DIRECTIONS FOR THIS TASK -
Arrange the material from the line containing "The height and width of the screenshot is (574, 674)." through the end of the material as a Markdown table with the columns Row and Line. Put a row number in Row and the line itself in Line, and leave out blank lines.
** Start **
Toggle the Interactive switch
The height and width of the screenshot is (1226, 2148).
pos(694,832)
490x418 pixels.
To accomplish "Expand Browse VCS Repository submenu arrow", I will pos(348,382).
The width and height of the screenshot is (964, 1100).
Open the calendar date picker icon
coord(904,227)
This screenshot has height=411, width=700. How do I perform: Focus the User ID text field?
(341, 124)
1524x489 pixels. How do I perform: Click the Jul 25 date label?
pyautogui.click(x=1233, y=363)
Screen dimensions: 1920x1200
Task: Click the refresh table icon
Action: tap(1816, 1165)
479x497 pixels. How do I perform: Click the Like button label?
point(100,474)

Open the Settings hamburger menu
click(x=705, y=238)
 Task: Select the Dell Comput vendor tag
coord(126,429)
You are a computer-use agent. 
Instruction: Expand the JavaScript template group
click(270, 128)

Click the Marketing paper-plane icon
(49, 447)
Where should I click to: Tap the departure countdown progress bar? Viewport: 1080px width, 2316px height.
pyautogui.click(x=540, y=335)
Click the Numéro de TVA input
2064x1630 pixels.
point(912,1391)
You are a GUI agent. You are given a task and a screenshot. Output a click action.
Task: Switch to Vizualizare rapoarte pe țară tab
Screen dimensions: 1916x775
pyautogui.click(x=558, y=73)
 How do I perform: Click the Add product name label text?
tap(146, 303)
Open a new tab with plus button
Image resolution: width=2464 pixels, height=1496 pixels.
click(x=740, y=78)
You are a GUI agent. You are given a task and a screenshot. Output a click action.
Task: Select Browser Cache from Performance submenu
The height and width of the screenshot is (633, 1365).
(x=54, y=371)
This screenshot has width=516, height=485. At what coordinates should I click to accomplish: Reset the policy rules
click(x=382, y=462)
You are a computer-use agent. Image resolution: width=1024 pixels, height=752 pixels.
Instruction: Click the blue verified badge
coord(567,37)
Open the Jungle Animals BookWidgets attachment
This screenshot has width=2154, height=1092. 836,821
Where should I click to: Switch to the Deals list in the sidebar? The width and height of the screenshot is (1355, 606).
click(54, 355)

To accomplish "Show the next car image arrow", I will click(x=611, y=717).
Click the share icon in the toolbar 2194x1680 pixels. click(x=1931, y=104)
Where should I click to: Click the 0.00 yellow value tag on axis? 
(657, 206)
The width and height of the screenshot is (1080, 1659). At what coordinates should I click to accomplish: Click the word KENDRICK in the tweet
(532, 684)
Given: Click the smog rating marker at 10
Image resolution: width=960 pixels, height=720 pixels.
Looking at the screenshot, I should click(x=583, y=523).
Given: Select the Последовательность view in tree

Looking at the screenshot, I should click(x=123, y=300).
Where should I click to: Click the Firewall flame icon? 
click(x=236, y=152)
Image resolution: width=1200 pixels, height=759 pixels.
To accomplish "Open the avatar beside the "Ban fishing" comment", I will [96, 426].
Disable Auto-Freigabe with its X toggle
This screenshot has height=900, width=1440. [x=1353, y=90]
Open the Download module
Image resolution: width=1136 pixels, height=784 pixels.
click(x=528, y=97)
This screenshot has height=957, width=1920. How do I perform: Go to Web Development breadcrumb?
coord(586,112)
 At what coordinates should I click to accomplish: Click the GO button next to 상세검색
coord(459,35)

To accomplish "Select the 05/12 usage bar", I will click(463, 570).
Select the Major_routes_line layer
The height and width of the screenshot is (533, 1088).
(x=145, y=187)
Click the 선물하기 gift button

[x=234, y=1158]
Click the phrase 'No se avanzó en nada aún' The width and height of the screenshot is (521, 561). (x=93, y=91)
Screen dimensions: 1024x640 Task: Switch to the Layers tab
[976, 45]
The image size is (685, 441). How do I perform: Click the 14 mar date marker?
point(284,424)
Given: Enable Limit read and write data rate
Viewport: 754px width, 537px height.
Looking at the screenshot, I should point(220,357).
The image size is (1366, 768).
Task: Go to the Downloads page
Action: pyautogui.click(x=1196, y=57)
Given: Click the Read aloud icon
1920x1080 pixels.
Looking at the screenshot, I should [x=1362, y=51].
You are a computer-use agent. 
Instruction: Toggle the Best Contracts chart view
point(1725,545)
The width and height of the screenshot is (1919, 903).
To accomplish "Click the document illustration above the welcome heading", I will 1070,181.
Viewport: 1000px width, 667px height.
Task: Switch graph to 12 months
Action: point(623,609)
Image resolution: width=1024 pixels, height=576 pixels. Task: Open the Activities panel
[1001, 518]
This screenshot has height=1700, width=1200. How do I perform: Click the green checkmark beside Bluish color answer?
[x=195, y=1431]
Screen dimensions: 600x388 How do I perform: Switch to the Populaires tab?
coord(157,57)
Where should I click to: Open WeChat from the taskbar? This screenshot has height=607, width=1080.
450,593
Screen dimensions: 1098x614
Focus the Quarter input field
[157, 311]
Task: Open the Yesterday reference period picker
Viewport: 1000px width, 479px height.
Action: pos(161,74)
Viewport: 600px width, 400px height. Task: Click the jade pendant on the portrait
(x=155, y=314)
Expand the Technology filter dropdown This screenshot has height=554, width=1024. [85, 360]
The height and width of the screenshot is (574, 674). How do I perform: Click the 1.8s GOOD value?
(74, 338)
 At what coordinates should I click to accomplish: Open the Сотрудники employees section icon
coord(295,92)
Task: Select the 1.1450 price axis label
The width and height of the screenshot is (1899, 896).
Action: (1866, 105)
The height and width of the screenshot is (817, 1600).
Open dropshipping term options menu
** End **
EXERCISE SOLUTION -
| Row | Line |
|---|---|
| 1 | The height and width of the screenshot is (574, 674). How do I perform: Click the 1.8s GOOD value? |
| 2 | (74, 338) |
| 3 |  At what coordinates should I click to accomplish: Open the Сотрудники employees section icon |
| 4 | coord(295,92) |
| 5 | Task: Select the 1.1450 price axis label |
| 6 | The width and height of the screenshot is (1899, 896). |
| 7 | Action: (1866, 105) |
| 8 | The height and width of the screenshot is (817, 1600). |
| 9 | Open dropshipping term options menu |